12 Among 500 randomly selected adults were surveyed, there are 25% of them said that they used the Internet for shopping at least a few times a year. Construct a 90% confidence interval estimate of the percentage of adults who use the Internet for shopping.

Select one: a. (20.0%, 30.0%) b. (26.0%, 34.0%) c. (21.8%, 28.2%) d. (24.7%, 31.3%) e. None of the other answers is true.

14 To study the effects of prenatal cocaine use on infants, on collects a random sample of 200 weights of babies born to cocaine users that gives a mean of 2750 g and a standard deviation of 650 g. Use a 2% significance level to test the claim that weights of babies born to cocaine users have a mean that is less than 2900 g. Which one of the following is true?

Select one:

a. The test statistic is -3.26 and the critical value is -2.05, hence we reject the null hypothesis.

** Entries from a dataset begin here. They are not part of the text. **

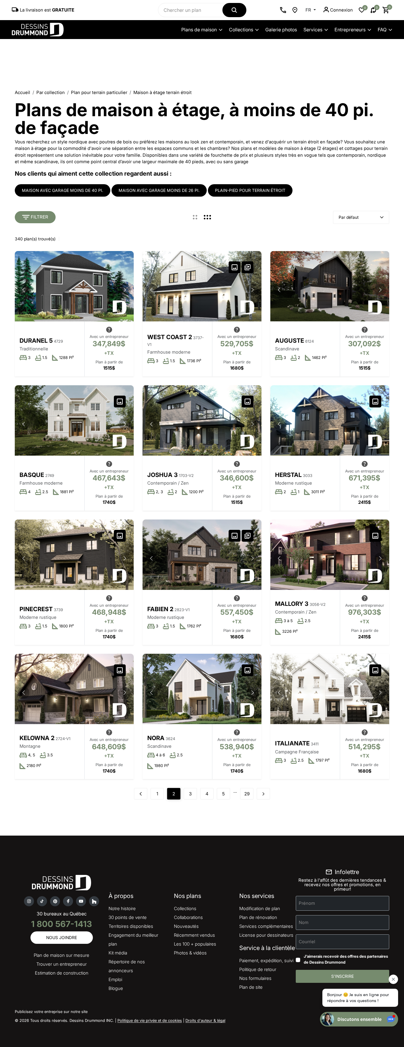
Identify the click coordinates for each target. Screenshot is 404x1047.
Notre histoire (122, 908)
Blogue (116, 988)
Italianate (292, 743)
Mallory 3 (291, 603)
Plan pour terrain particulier (99, 92)
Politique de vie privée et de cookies (149, 1020)
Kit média (118, 953)
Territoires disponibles (131, 926)
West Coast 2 (169, 337)
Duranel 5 (36, 340)
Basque (32, 474)
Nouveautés (186, 926)
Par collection (50, 92)
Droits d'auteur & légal (205, 1020)
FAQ (382, 30)
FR (309, 10)
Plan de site (251, 987)
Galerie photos (281, 30)
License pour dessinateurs (266, 935)
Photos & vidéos (190, 953)
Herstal (288, 474)
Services (312, 30)
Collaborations (188, 917)
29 (247, 794)
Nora (155, 738)
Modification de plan (259, 908)
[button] (125, 290)
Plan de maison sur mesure (61, 955)
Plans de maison (199, 30)
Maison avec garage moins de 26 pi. (159, 190)
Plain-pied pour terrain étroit (250, 190)
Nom (303, 922)
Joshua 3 (162, 474)
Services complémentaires (266, 926)
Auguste (289, 340)
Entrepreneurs (350, 30)
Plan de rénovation (258, 917)
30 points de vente (128, 917)
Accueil (22, 92)
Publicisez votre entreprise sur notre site (51, 1011)
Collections (241, 30)
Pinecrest (36, 609)
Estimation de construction (61, 973)
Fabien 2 (160, 609)
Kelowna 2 (37, 738)
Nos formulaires (255, 978)
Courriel (307, 941)
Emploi (115, 979)
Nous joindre (61, 937)
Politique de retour (257, 969)
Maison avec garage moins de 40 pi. (62, 190)
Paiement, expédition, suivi (266, 960)
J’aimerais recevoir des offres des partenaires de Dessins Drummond (346, 959)
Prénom (307, 903)
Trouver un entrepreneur (61, 964)
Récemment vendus (194, 935)
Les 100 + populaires (195, 944)
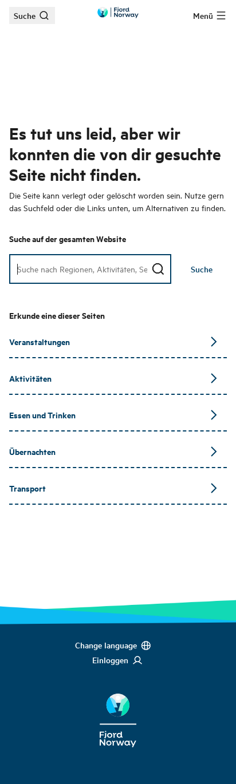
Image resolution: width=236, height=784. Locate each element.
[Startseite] (118, 711)
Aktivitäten (30, 378)
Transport (27, 488)
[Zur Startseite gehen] (118, 12)
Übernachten (32, 451)
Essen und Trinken (42, 415)
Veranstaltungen (39, 341)
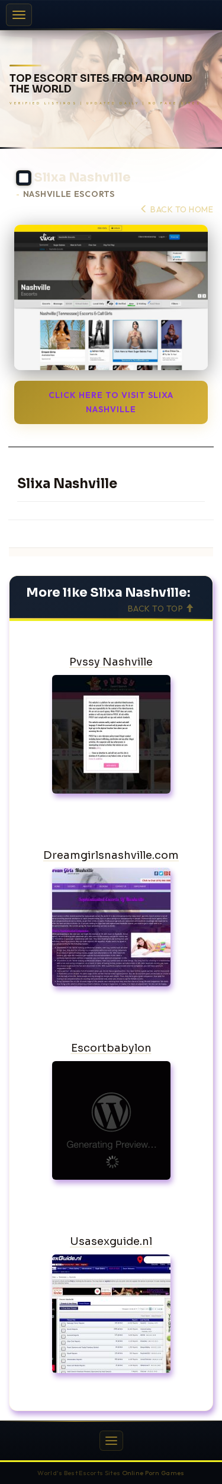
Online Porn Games (153, 1473)
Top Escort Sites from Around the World (100, 84)
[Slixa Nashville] (111, 297)
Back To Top (156, 608)
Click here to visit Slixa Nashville (111, 402)
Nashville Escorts (69, 194)
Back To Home (181, 209)
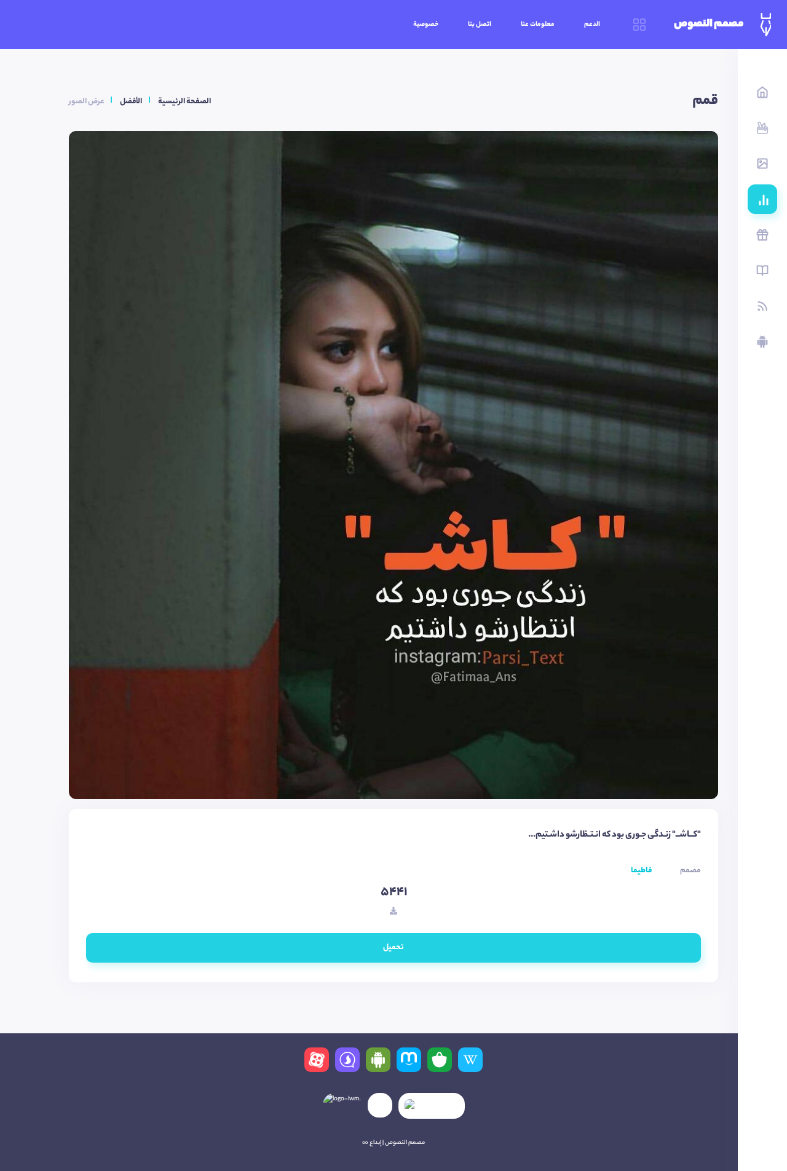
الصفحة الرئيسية (184, 101)
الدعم (592, 24)
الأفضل (131, 101)
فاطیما (641, 870)
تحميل (393, 947)
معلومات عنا (538, 24)
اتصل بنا (479, 24)
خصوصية (425, 24)
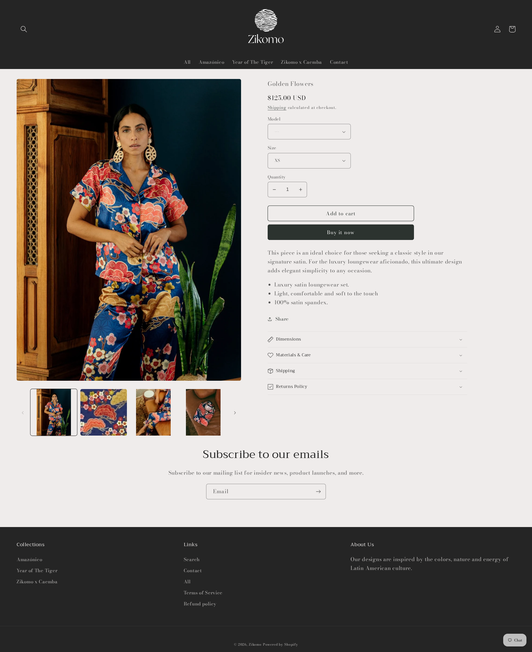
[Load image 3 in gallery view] (153, 412)
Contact (193, 570)
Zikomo (255, 644)
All (187, 581)
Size (272, 148)
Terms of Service (203, 592)
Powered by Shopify (280, 644)
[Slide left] (23, 412)
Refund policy (200, 603)
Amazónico (29, 559)
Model (274, 119)
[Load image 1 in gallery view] (53, 412)
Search (192, 559)
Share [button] (282, 319)
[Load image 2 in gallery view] (103, 412)
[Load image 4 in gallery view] (203, 412)
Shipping (277, 107)
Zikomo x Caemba (37, 581)
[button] (24, 29)
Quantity (277, 177)
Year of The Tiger (37, 570)
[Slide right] (235, 412)
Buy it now (341, 232)
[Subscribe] (318, 491)
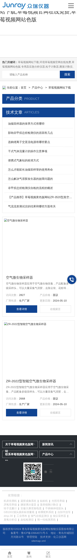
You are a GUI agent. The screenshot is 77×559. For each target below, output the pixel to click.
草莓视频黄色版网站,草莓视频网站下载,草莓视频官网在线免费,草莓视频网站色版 (38, 12)
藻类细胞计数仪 (49, 504)
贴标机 (44, 500)
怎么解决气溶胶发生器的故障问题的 (30, 178)
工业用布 (22, 515)
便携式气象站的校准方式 (23, 160)
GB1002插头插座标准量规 (19, 512)
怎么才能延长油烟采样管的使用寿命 (30, 169)
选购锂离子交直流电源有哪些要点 (29, 142)
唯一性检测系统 (46, 519)
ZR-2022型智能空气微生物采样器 (31, 381)
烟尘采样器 (59, 515)
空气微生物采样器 (19, 277)
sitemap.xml (38, 540)
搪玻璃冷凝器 (28, 504)
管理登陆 (32, 536)
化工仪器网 (59, 536)
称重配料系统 (46, 512)
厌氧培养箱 (10, 504)
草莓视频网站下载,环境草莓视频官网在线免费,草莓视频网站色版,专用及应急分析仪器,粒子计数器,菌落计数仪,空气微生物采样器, (38, 67)
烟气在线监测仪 (40, 515)
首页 (24, 87)
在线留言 (55, 309)
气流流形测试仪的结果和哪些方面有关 (32, 206)
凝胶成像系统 (28, 500)
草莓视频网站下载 (59, 87)
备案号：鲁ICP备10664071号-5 (29, 532)
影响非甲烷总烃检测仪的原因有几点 (30, 132)
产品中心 (38, 87)
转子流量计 (10, 508)
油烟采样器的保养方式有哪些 (26, 123)
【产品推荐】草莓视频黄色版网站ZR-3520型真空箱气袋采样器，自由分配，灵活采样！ (40, 197)
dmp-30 (8, 515)
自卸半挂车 (64, 512)
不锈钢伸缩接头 (54, 508)
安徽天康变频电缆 (31, 508)
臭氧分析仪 (10, 519)
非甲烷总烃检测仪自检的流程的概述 (30, 188)
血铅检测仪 (27, 519)
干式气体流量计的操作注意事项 (27, 151)
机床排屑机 (10, 500)
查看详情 (21, 309)
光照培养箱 (58, 500)
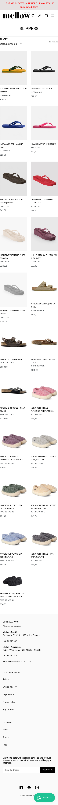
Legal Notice (8, 694)
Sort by (3, 39)
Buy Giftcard (8, 709)
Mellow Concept (32, 795)
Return (6, 679)
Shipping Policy (10, 687)
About (5, 729)
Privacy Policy (9, 702)
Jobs (5, 744)
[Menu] (53, 15)
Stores (5, 737)
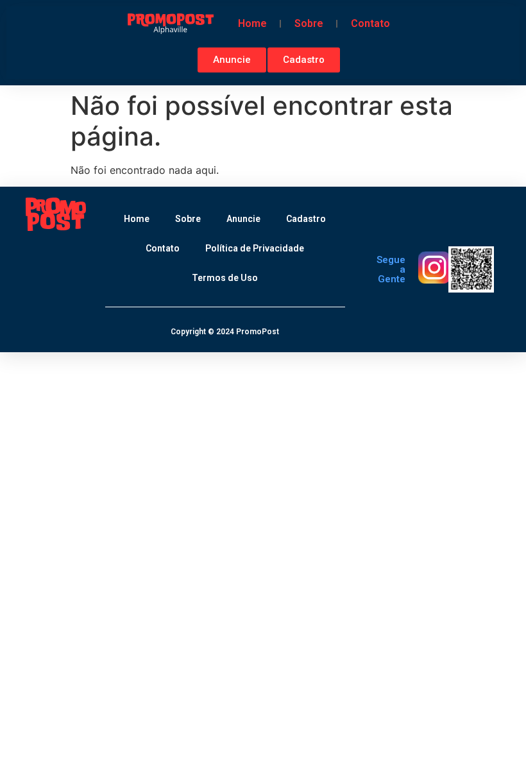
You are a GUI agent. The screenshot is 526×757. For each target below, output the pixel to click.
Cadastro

b. The test statistic is -3.26 and the critical value is -2.33, hence we reject the null hypothesis.

c. The test statistic is -3.26 and the critical value is 2.33, hence we reject the null hypothesis.

d. The test statistic is -1.09 and the critical value is -2.05, hence we fail to reject the null hypothesis.

e. None of the other answers in necessary true.

Answer 1

12)

sample proportion, = 0.25
sample size, n = 500
Standard error, SE = sqrt(pcap * (1 - pcap)/n)
SE = sqrt(0.25 * (1 - 0.25)/500) = 0.0194

Given CI level is 90%, hence α = 1 - 0.9 = 0.1
α/2 = 0.1/2 = 0.05, Zc = Z(α/2) = 1.64

Margin of Error, ME = zc * SE
ME = 1.64 * 0.0194
ME = 0.0318

CI = (pcap - z*SE, pcap + z*SE)
CI = (0.25 - 1.64 * 0.0194 , 0.25 + 1.64 * 0.0194)
CI = (0.218 , 0.282)
c. (21.8%, 28.2%)

14)

Rejection Region
This is left tailed test, for α = 0.02
Critical value of z is -2.05
Hence reject H0 if z < -2.05

Test statistic,
z = (xbar - mu)/(sigma/sqrt(n))
z = (2750 - 2900)/(650/sqrt(200))
z = -3.26

a. The test statistic is -3.26 and the critical value is -2.05, hence we reject the null hypothesis.